On Thursday, August 15, 2013 at 5:27 PM, James Graham wrote:
> As far as I know we still haven't solved the problem of determining  
> which files in the repository are tests and of what type.

Yup.  
> As I  
> understand it there have been two serious proposals:
>  
> a) Use file naming conventions
> b) Use a manifest
>  
> I think b) has a number of critical advantages, which outweigh the  
> undoubted ease of authoring of a). Notably we can store extra metadata  
> which is needed to run the tests such as the comparison type for  
> reftests

That's already included within the reftests themselves.
> and unusually long timeouts for testharness tests.

Doesn't testharness already let you handle timeouts?
> Ms2ger has been implementing a variant of b) which is sufficient to work  
> out which files are tests and mark reftests with the reference type.  
> However it has not been uniformly applied across the repository. It also  
> doesn't clearly extend to extra data, or obviously lend itself to  
> automatic updates for simple cases. Therefore I propose that we try  
> something slightly different.
>  
> One option, allowing maximum code reuse, would be to base the format on  
> manifestdestiny [1]. This might also make me popular in certain circles  
> ;) However the format seems like extreme overkill; we would have to do  
> something like
>  
> [test1.html]
> type=testharness
> timeout=100
>  
> [test2.html?foo=bar]
> type=testharness
>  
> [test3.html]
> type=reftest
> reftype=equal
> ref=test3_ref.html
>  
> … and so on. A more reasonable idea might be something like
>  
> [testharness]
> test1.html timeout:100
> test2.html?foo=bar
>  
> [reftest]
> test3.html == test3_ref.html
>  
> [helpers]
> test1_1.html

A lot of the above data is redundant with existing info in the test files themselves.  
> This seems less verbose, with the exception of the helpers section. The  
> thinking behind this is that it should be possible to have a  
> manifest-update program that automagically fills in the probably-correct  
> data when a new test is added.

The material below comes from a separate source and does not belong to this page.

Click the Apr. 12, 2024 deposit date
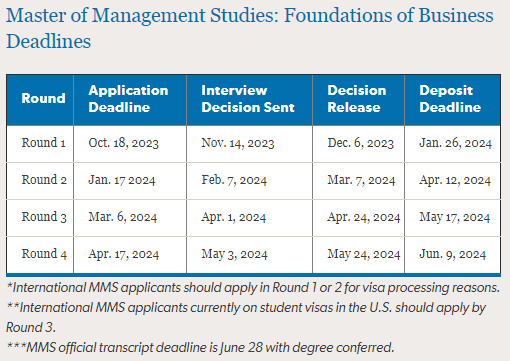510x361 pixels. tap(455, 180)
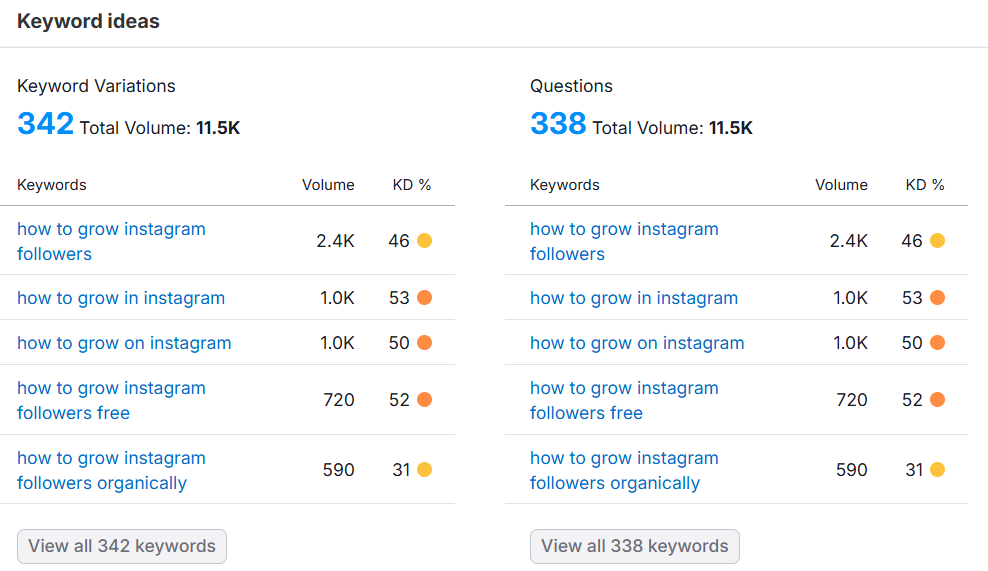988x571 pixels.
Task: Open 'how to grow in instagram' in Questions
Action: pos(634,298)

In essence this would go through the  
> directory, look for files not in the manifest, add them as testharness  
> tests if they contain the testharness.js script, as == css tests if  
> there is a corresponding _ref file, and as helpers otherwise. Obviously  
> this isn't foolproof (it doesn't have a way to deal with manual tests,  
> for example), but does allow the easy case to be reasonably easy whilst  
> allowing fuller control in the more complex cases.
>  
> I guess one other objection is that these files will frequently cause  
> merge conflicts. I think that's a cost we will have to bear.

I think you dismiss option a) a bit too quickly.

We have ways to easily identify the different kinds of tests and reference files, the only thing we need is a way to identify non test files. It should be easy enough to agree a convention to mark those.

Manifest files are a pain to maintain and are consequently often outdated. I reckon we should try a manifest-free solution first. I'm sure we can pull it off.